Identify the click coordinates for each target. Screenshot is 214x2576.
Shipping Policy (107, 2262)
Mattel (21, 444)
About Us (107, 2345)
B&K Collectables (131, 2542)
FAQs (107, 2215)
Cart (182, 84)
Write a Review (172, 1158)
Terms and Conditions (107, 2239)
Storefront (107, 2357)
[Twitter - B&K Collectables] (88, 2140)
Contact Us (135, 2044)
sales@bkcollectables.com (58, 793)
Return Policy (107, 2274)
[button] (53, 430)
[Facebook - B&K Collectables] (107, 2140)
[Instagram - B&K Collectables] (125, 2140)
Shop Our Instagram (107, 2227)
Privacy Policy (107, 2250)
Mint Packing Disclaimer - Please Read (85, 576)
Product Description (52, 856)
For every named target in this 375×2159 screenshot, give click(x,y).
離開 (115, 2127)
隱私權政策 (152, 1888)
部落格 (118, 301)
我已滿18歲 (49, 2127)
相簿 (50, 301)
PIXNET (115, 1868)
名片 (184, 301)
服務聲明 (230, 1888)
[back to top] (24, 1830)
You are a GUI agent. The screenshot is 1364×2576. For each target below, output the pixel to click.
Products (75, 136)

—————

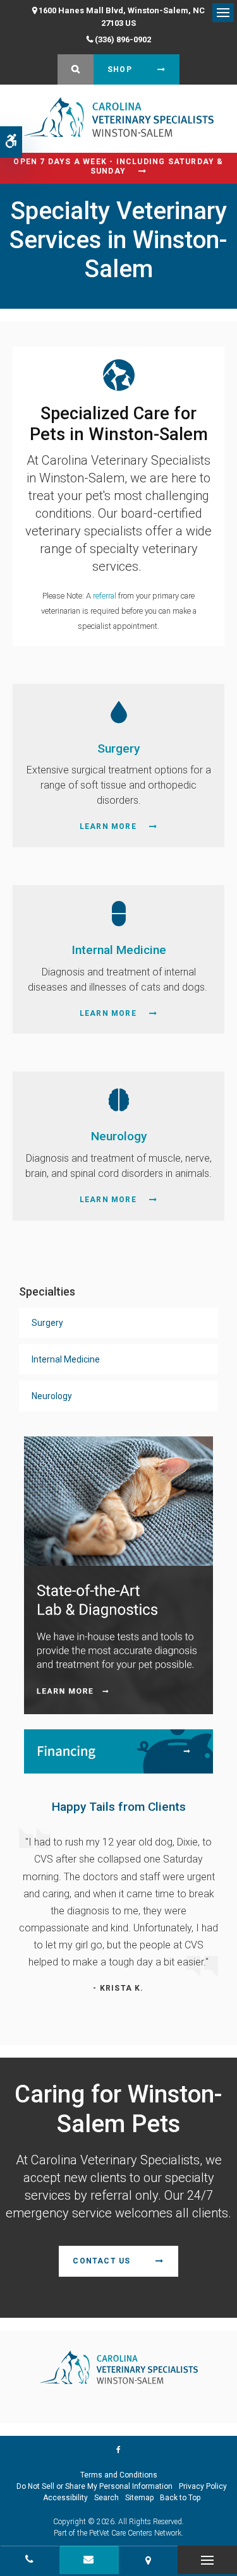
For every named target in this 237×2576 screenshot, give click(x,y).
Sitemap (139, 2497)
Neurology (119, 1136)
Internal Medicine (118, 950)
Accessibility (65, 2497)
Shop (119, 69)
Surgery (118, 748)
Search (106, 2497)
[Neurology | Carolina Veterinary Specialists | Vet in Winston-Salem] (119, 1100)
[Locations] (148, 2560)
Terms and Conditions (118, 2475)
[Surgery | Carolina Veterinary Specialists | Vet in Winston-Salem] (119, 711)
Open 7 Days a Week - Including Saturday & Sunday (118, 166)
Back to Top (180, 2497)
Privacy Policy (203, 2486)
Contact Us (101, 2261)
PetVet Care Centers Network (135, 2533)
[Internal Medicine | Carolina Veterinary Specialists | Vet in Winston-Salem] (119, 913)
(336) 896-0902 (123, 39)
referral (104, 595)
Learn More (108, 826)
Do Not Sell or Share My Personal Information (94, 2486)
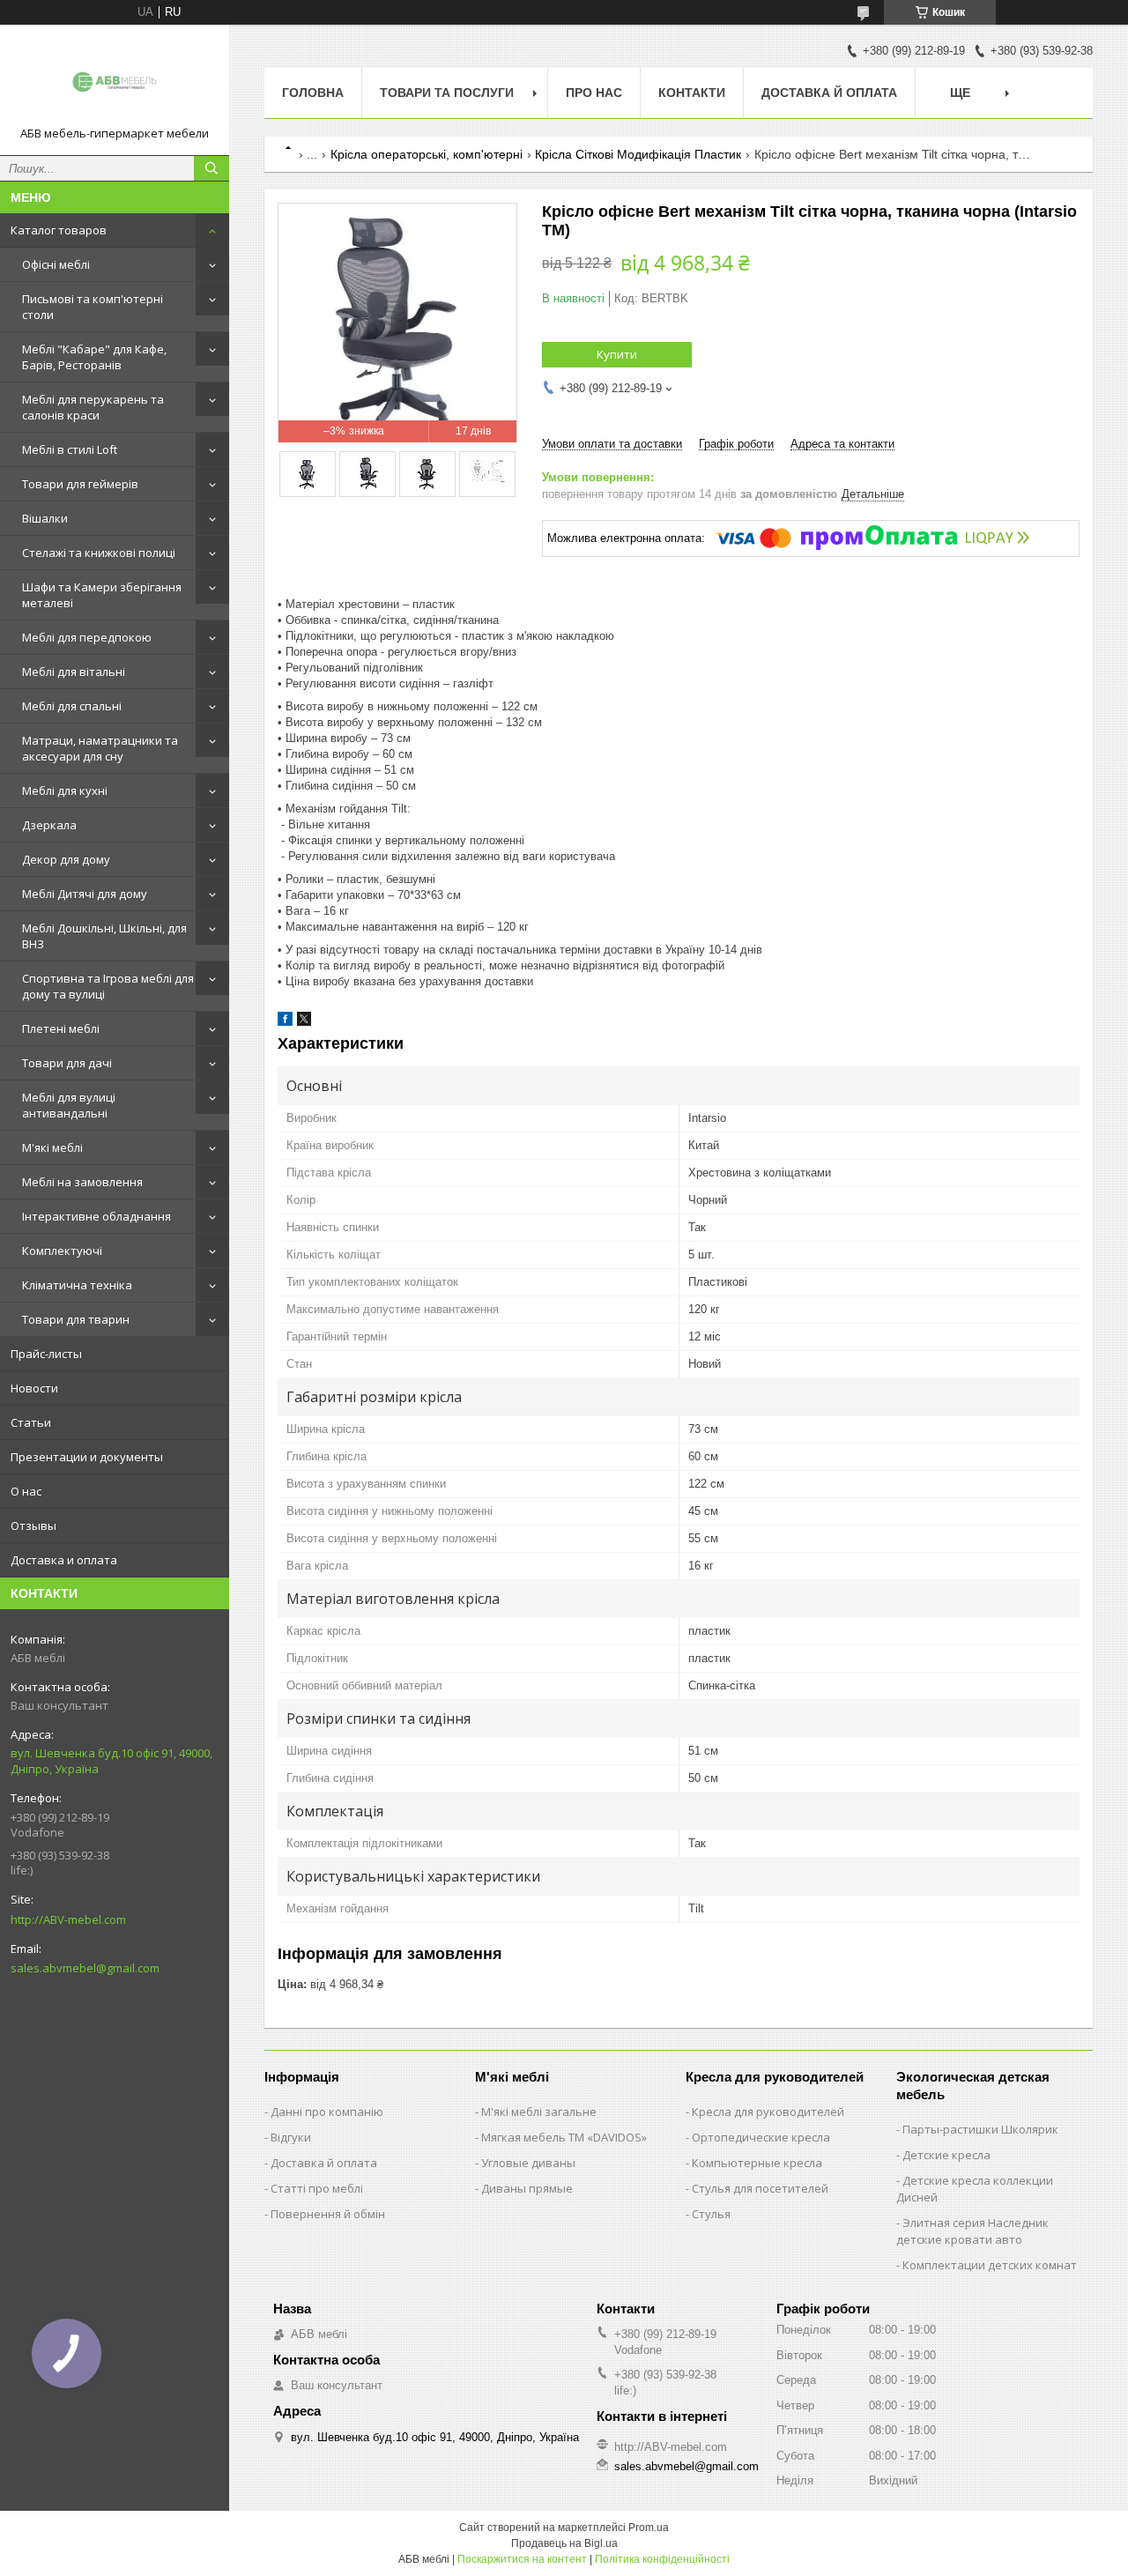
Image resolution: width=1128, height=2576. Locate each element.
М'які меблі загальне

—————

Brief> What you return must be the lines above that run from the line with "Identify the click" to the line with "You are a GUI", inclusive, each copied exactly.

Expected output>
Identify the click coordinates for each target. Screenshot is 214x2576.
Shipping Policy (107, 2262)
Mattel (21, 444)
About Us (107, 2345)
B&K Collectables (131, 2542)
FAQs (107, 2215)
Cart (182, 84)
Write a Review (172, 1158)
Terms and Conditions (107, 2239)
Storefront (107, 2357)
[Twitter - B&K Collectables] (88, 2140)
Contact Us (135, 2044)
sales@bkcollectables.com (58, 793)
Return Policy (107, 2274)
[button] (53, 430)
[Facebook - B&K Collectables] (107, 2140)
[Instagram - B&K Collectables] (125, 2140)
Shop Our Instagram (107, 2227)
Privacy Policy (107, 2250)
Mint Packing Disclaimer - Please Read (85, 576)
Product Description (52, 856)
For every named target in this 375×2159 screenshot, give click(x,y).
離開 (115, 2127)
隱私權政策 (152, 1888)
部落格 (118, 301)
我已滿18歲 (49, 2127)
相簿 (50, 301)
PIXNET (115, 1868)
名片 (184, 301)
服務聲明 (230, 1888)
[back to top] (24, 1830)
You are a GUI agent. The screenshot is 1364×2576. For each target below, output the pixel to click.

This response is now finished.